Stated exercise: Can you give back everything from the start of the material down to the line containing "pos(935,528)", changing "Instruction" to "Command" and leaving the rest untouched?

* start *

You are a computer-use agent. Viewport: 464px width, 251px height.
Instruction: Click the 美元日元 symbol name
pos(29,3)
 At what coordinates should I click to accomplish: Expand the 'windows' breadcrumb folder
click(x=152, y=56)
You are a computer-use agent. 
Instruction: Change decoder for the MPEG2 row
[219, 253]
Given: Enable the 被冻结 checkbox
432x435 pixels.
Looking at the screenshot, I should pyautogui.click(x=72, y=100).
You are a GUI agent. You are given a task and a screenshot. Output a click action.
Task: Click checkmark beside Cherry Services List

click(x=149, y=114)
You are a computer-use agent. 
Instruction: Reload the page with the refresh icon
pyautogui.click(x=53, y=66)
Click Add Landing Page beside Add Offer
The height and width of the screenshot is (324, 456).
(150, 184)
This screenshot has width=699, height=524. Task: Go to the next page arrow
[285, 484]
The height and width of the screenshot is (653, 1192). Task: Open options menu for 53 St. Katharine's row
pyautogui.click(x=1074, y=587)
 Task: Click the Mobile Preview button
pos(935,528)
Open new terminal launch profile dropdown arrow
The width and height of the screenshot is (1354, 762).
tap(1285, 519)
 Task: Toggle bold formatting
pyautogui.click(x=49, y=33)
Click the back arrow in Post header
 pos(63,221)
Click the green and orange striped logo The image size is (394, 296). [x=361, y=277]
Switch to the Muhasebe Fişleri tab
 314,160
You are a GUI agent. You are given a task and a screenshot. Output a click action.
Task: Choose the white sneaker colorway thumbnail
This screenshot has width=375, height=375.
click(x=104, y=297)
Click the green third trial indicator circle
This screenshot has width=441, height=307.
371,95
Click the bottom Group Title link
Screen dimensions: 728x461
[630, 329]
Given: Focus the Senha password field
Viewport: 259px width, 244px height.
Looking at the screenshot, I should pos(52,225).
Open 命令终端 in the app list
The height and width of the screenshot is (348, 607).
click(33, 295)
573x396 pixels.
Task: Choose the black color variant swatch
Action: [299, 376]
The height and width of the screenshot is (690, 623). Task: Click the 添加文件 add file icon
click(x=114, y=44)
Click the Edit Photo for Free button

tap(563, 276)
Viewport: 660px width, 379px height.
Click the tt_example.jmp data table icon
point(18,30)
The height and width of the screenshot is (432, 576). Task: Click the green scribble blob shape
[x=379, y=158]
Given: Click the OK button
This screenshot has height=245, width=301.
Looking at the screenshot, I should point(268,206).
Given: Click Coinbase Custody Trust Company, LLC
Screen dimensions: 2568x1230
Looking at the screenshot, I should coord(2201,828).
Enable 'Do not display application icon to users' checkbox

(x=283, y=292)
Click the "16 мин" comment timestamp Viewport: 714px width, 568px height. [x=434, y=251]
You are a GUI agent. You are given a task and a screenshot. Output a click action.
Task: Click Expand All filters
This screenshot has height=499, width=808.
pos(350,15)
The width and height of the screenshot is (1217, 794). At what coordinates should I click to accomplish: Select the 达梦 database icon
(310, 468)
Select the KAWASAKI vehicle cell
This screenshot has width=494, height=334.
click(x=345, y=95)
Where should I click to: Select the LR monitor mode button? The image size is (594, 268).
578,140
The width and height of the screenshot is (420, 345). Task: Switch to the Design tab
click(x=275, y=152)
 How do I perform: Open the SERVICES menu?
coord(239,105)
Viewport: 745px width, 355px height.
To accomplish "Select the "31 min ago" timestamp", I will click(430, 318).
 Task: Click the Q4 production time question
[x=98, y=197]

* end *

Exercise result:
You are a computer-use agent. Viewport: 464px width, 251px height.
Command: Click the 美元日元 symbol name
pos(29,3)
 At what coordinates should I click to accomplish: Expand the 'windows' breadcrumb folder
click(x=152, y=56)
You are a computer-use agent. 
Command: Change decoder for the MPEG2 row
[219, 253]
Given: Enable the 被冻结 checkbox
432x435 pixels.
Looking at the screenshot, I should pyautogui.click(x=72, y=100).
You are a GUI agent. You are given a task and a screenshot. Output a click action.
Task: Click checkmark beside Cherry Services List

click(x=149, y=114)
You are a computer-use agent. 
Command: Reload the page with the refresh icon
pyautogui.click(x=53, y=66)
Click Add Landing Page beside Add Offer
The height and width of the screenshot is (324, 456).
(150, 184)
This screenshot has width=699, height=524. Task: Go to the next page arrow
[285, 484]
The height and width of the screenshot is (653, 1192). Task: Open options menu for 53 St. Katharine's row
pyautogui.click(x=1074, y=587)
 Task: Click the Mobile Preview button
pos(935,528)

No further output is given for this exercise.